Nähe in der Not: Holländer (Volker Maria Rabe) und Senta (Lisa-Maria Pichler)

Das hat wohl selbst bei der Oper, bei der allerlei Befremdliches wie das Einfliegen auswärtiger Sänger zur Übernahme der Partie eines stimmerkrankten Kollegen nahezu Alltag ist, Seltenheitswert: Ein Sänger erscheint in Kostüm und Maske auf der Szene, begnügt sich mit „mouthing“ (also Lippenbewegungen ohne Ton), und ein anderer singt die Partie vor der Rampe. So geschehen im Theater für Kinder bei der Premiere des „Fliegenden Holländers“ in einer Kinderfassung der für derartige Unternehmungen hochqualifizierten Barbara Hass. Auf der Bühne Ralf Hutter (in der Rolle aufführunsgweise alternierend mit Volker Maria Rabe) als Kapitän des berühmten Geisterschiffes, gesungen von Marius Adam im privaten Anzug vor der ersten Zuhörerreihe.

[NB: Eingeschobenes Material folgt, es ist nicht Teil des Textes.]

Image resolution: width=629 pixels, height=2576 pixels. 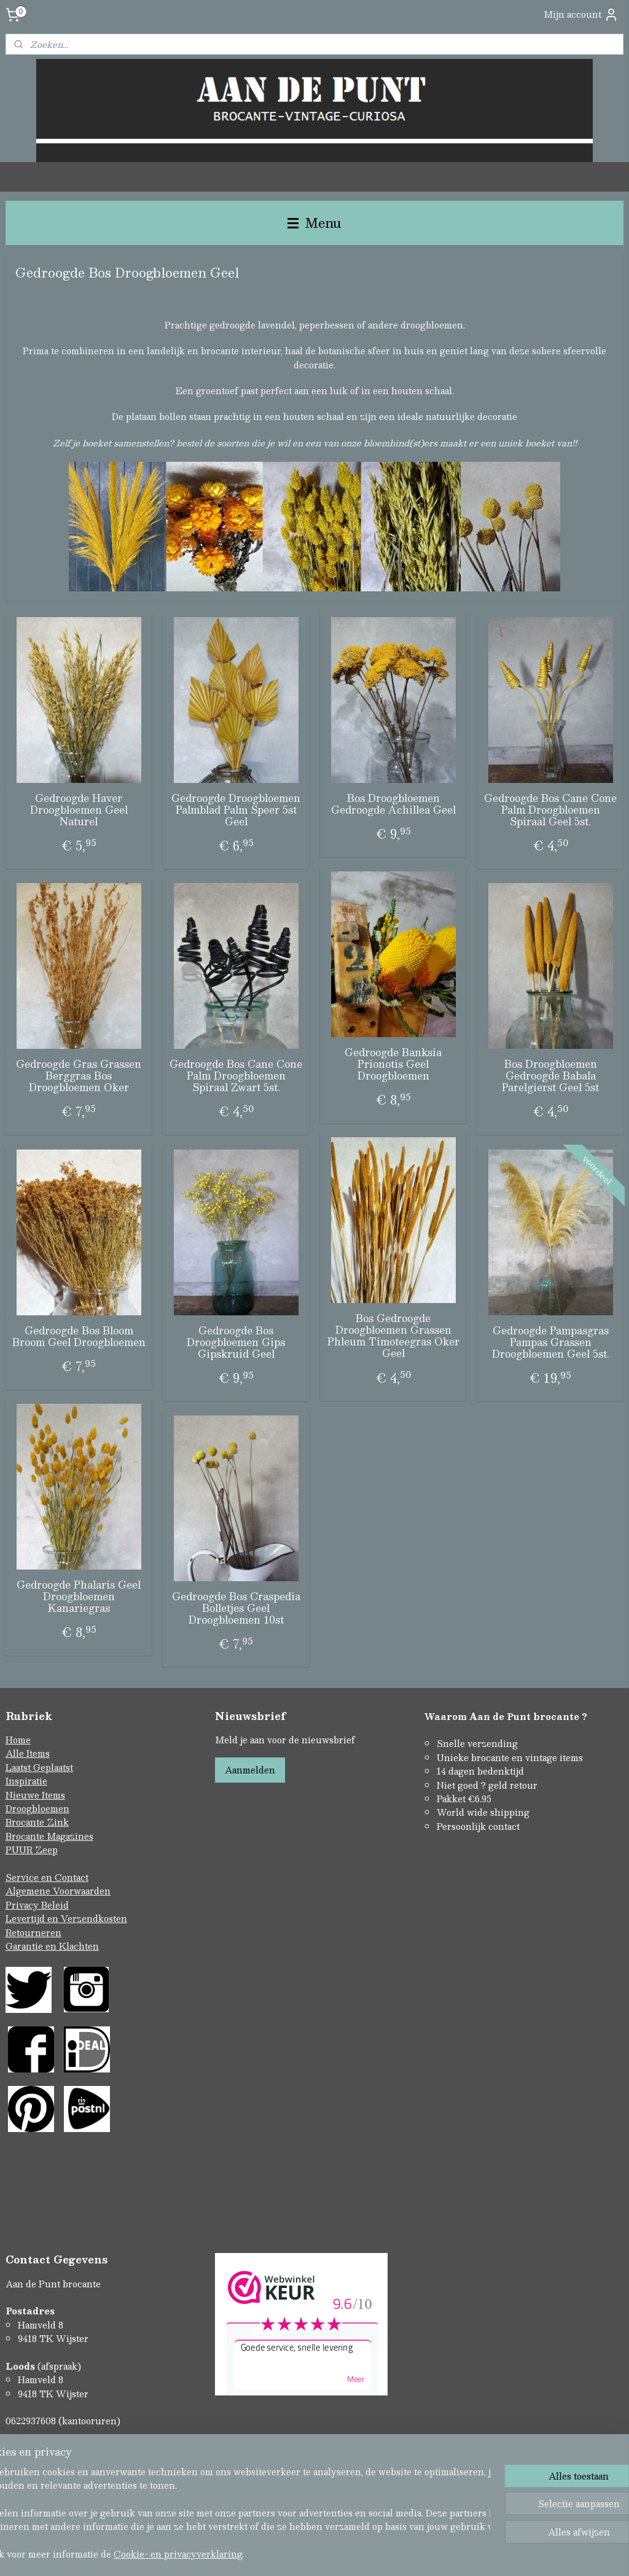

Standing Ovations und Jubelrufe, nicht nur für die Zwei, branden am Ende dieser 90-minütigen Wagner-Produktion dem Ensemble ebenso entgegen wie dem fantasievoll-einfallsreichen Regisseur Andreas Franz. Und sie gelten der dem traditionsreichen Haus schon lange eng verwachsenen Bühnenbildnerin Kathrin Kegler (immer wieder erstaunlich, was diese Frau auf jenem „Nudelbrett“ von Bühne alles zu zaubern imstande ist). Und dem musikalischen Leiter Tjaard Kirsch, der – unterstützt von zwei Mitmusikanten an Cello und Posaune, Erika Sehlbach und Eckhard Meyer – Wagners romantische Klänge in einer Mixtur von Ariosem und Textbeiträgen, zugleich disziplinierten, aber auch humvorvollen Weise interpretiert.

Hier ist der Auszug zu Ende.